In Netai Bag and Ors. v. State of W.B. and Ors, (2000) 8 SCC 262, it was held by the Supreme Court that there has to be substantial and convincing evidence to establish the allegations of mala fide specifically alleged in the petition as the same cannot merely be presumed. The presumption is in favor of the bona fides of the order unless contradicted by acceptable material.
The Hon’ble Supreme Court in Sarvesh Kumar Awasthi v. U.P. Jal Nigam, (2003) 11 SCC 740,held as under:-
“In our view, the transfer of officers is required to be effected based on set norms or guidelines. The power of transferring an officer cannot be wielded with mala fide intention or an exercise against an efficient and independent officer or at the instance of politicians whose work is not done by the officer concerned. For better administration, the officers concerned must have freedom from fear of being harassed by repeated transfers or transfers ordered at the instance of someone who has nothing to do with the business of administration.”
It can be drawn from cases, as mentioned earlier, that courts have been reluctant to interfere in transfer orders as decided by the government unless there is mala fide intention or violation of statutory provisions. In this case, the petitioner has not invoked either of exceptions, i.e., mala fide intention or violation of statutory intention, but has argued that his transfer is arbitrary. He argued that this is reflected from the fact that the post, from which the petitioner has been dislocated, is still lying vacant and has been sought to be managed by giving an additional charge to another official.In simple words, the petitioner wanted an explanation for his transfer.

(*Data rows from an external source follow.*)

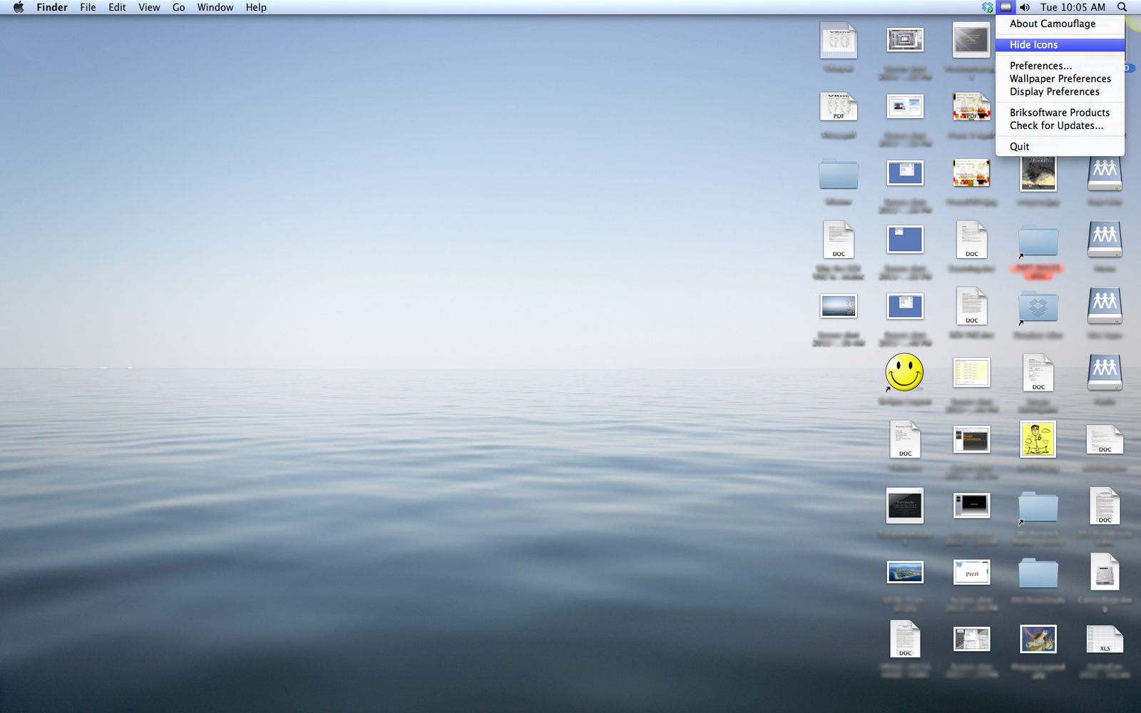Image resolution: width=1141 pixels, height=713 pixels.
Task: Click Briksoftware Products link in menu
Action: point(1059,113)
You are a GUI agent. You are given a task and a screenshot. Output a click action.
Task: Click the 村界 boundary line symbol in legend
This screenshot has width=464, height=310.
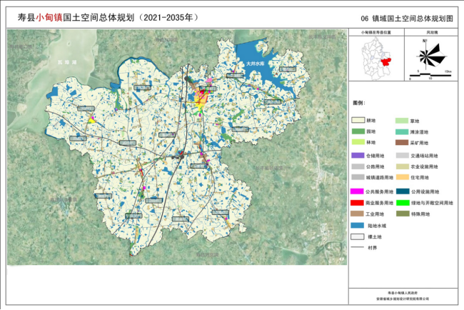[x=359, y=248]
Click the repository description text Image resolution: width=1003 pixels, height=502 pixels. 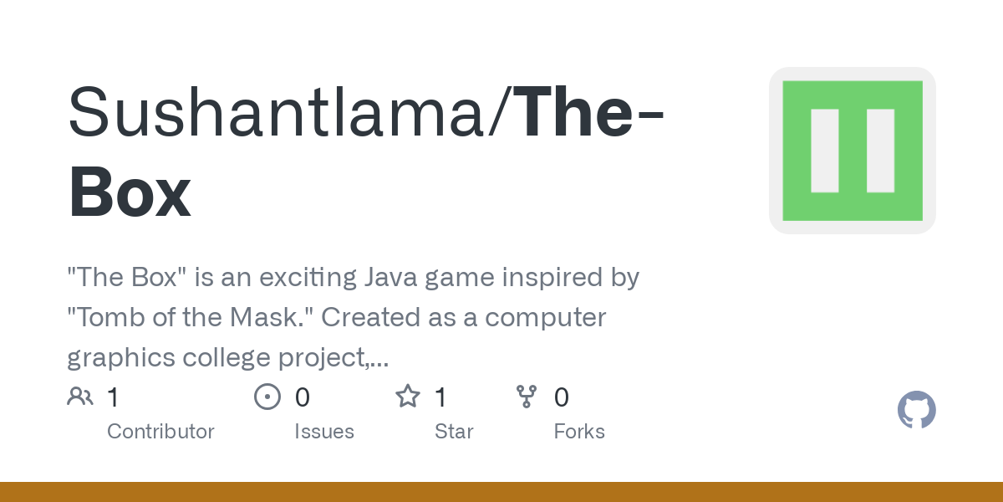351,317
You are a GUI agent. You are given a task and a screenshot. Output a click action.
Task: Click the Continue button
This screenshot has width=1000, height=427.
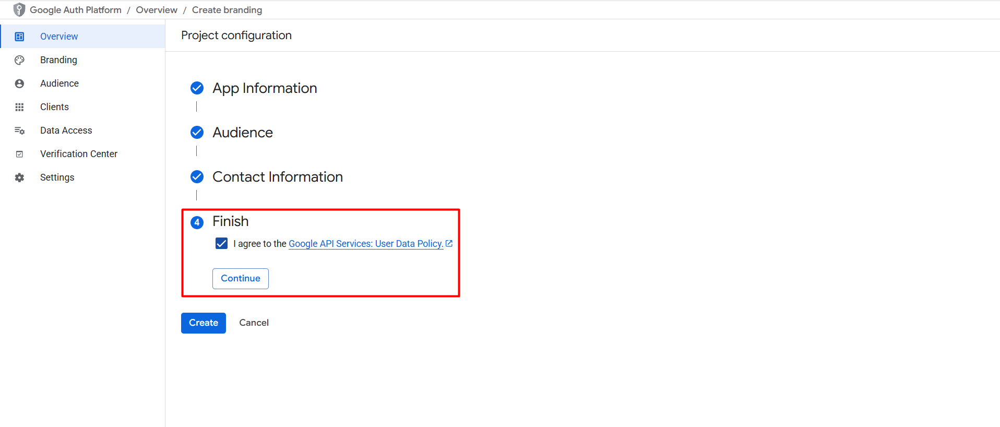(241, 279)
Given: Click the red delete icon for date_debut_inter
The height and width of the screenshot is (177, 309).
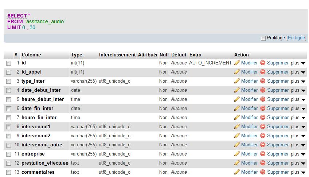Looking at the screenshot, I should [263, 90].
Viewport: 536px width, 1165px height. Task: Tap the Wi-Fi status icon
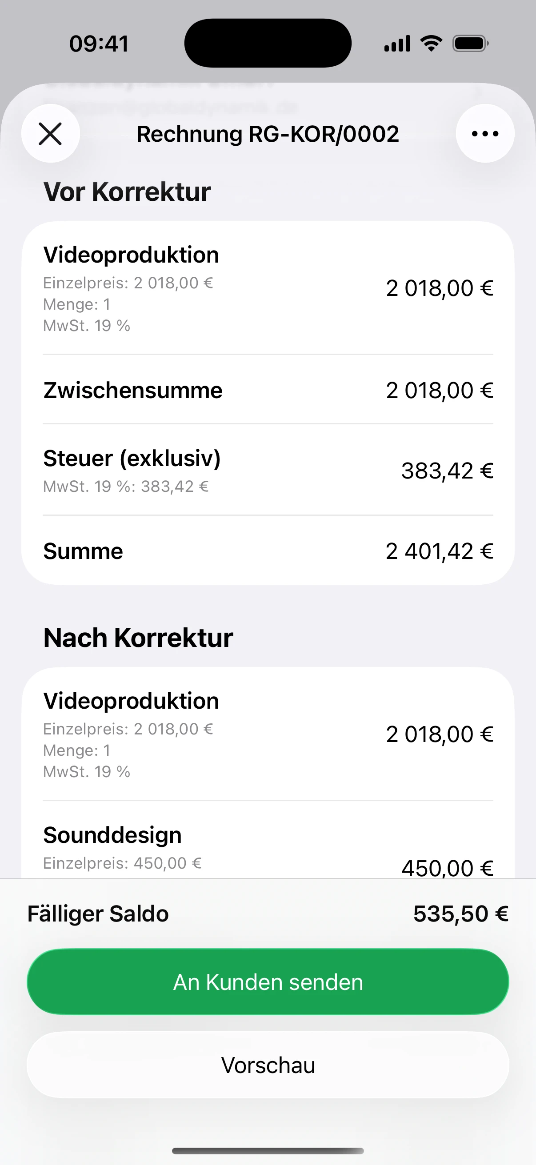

The Honorable High Court took cognizance of same and ordered that “Respondent no-1 (additional chief secretary (ACS), department of urban, local bodies Haryana) shall file his/her personal affidavit; explaining the reason for each one of the 14 transfer orders passed against the petitioner,” The High Court has also issued notice to the ACS, Department of local bodies Haryana, and the director local bodies department, seeking their replies on the contentions raised by the officer in his plea.